In Campania le elezioni per il rinnovo del Consiglio comunale di Salerno sono sicuramente quelle più attenzionate dai partiti. In gioco, infatti, oltre alla fascia tricolore, potrebbe esserci la tenuta degli equilibri nati dal trionfo in Regione Campania di Roberto Fico che devono fare i conti con il ritorno sulla scena cittadina di Vincenzo De Luca. L'ex presidente della giunta regionale, che prova a conquistare per la quinta volta la carica di sindaco di Salerno, guida una coalizione formata da 7 liste, cinque civiche e due di partito (Psi e Davvero). In campo non ci sarà il simbolo del Pd che, tuttavia, sosterrà l'ex governatore schierando molti dei suoi esponenti nelle storiche civiche d'ispirazione deluchiana e nella lista "A Testa Alta", presente anche in Consiglio regionale.
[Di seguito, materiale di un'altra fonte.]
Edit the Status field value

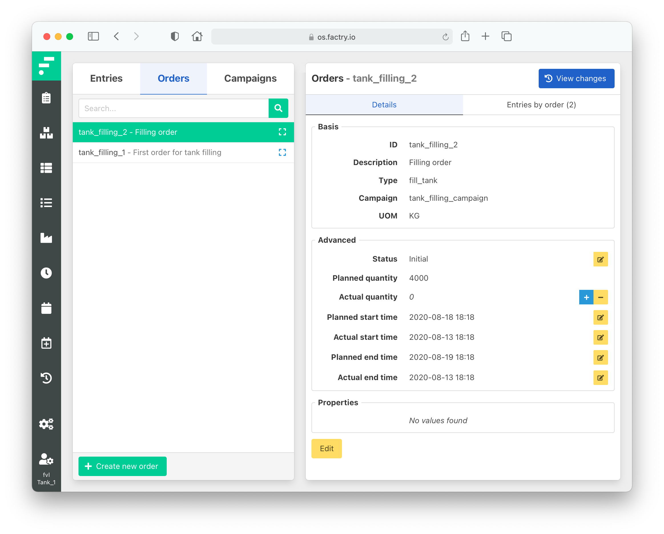[x=600, y=259]
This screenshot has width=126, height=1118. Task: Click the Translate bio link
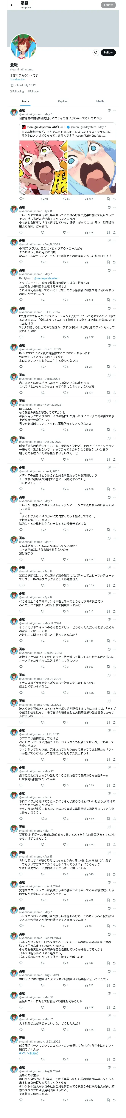[17, 79]
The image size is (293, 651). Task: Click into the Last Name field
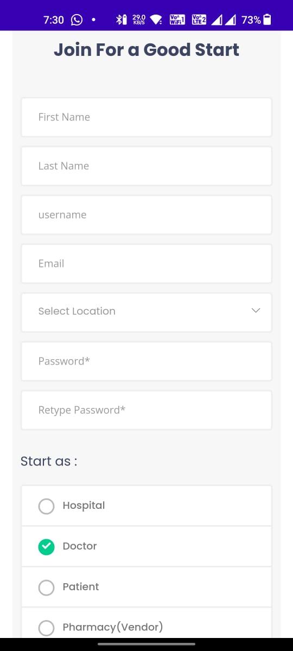click(x=147, y=166)
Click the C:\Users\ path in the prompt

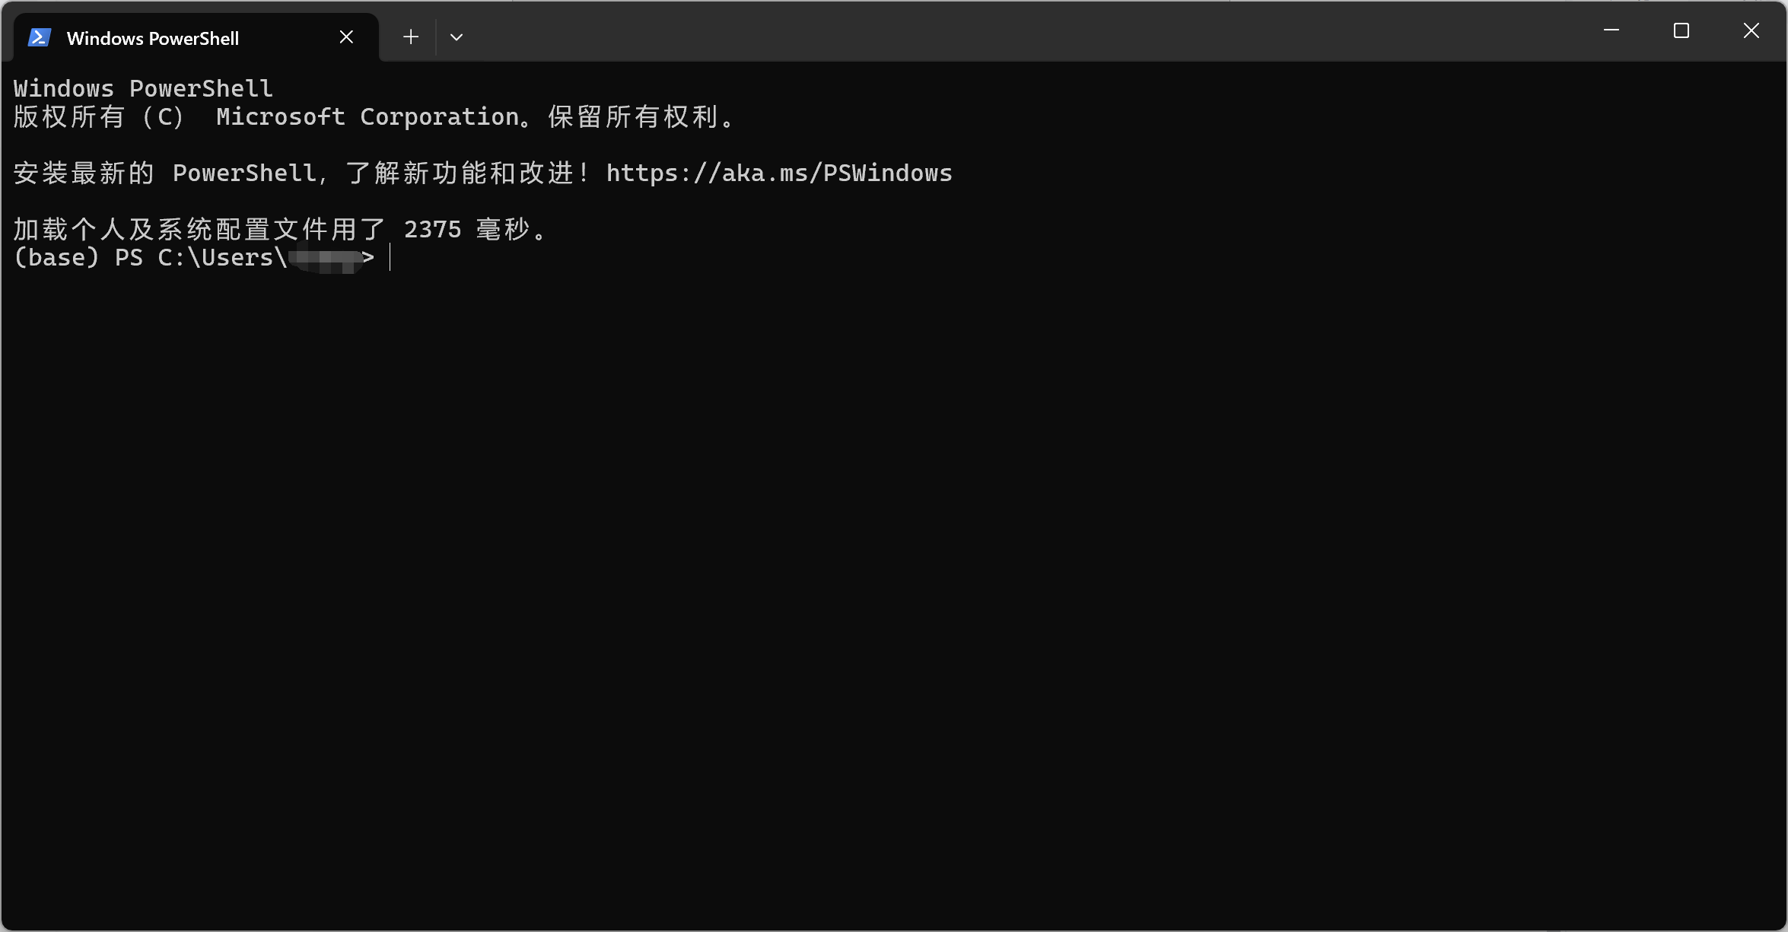[222, 257]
Il Movimento 5 Stelle, invece, sosterrà la candidatura di Franco Massimo Lanocita, avvocato che può contare sul sostegno di tre liste. Guarda con interesse alla sfida di Salerno anche il centrodestra che, dopo le fibrillazioni che hanno preceduto la presentazione delle liste, è riuscito a ricompattarsi in extremis attorno a Gherardo Maria Marenghi, docente universitario che potrà contare sul sostegno di Fratelli d'Italia, Forza Italia, Lega e Noi Moderati. Tre liste sostengono Armando Zambrano, già presidente nazionale dell'Ordine degli Ingegneri che, dopo la 'giravolta' di Forza Italia (gli azzurri inizialmente gli avevano garantito il sostegno nella fase pre-unità) sarà espressione dell'area moderata. Sul fronte partitico c'è da registrare anche la presenza di Dimensione Bandecchi con il consigliere uscente Domenico "Mimmo" Ventura e di Potere al Popolo! con Pio Antonio De Felice. In campo con progetti civici la consigliera comunale uscente Elisabetta Barone (Semplice Salerno) e Alessandro Turchi, a capo della lista Salerno Migliore.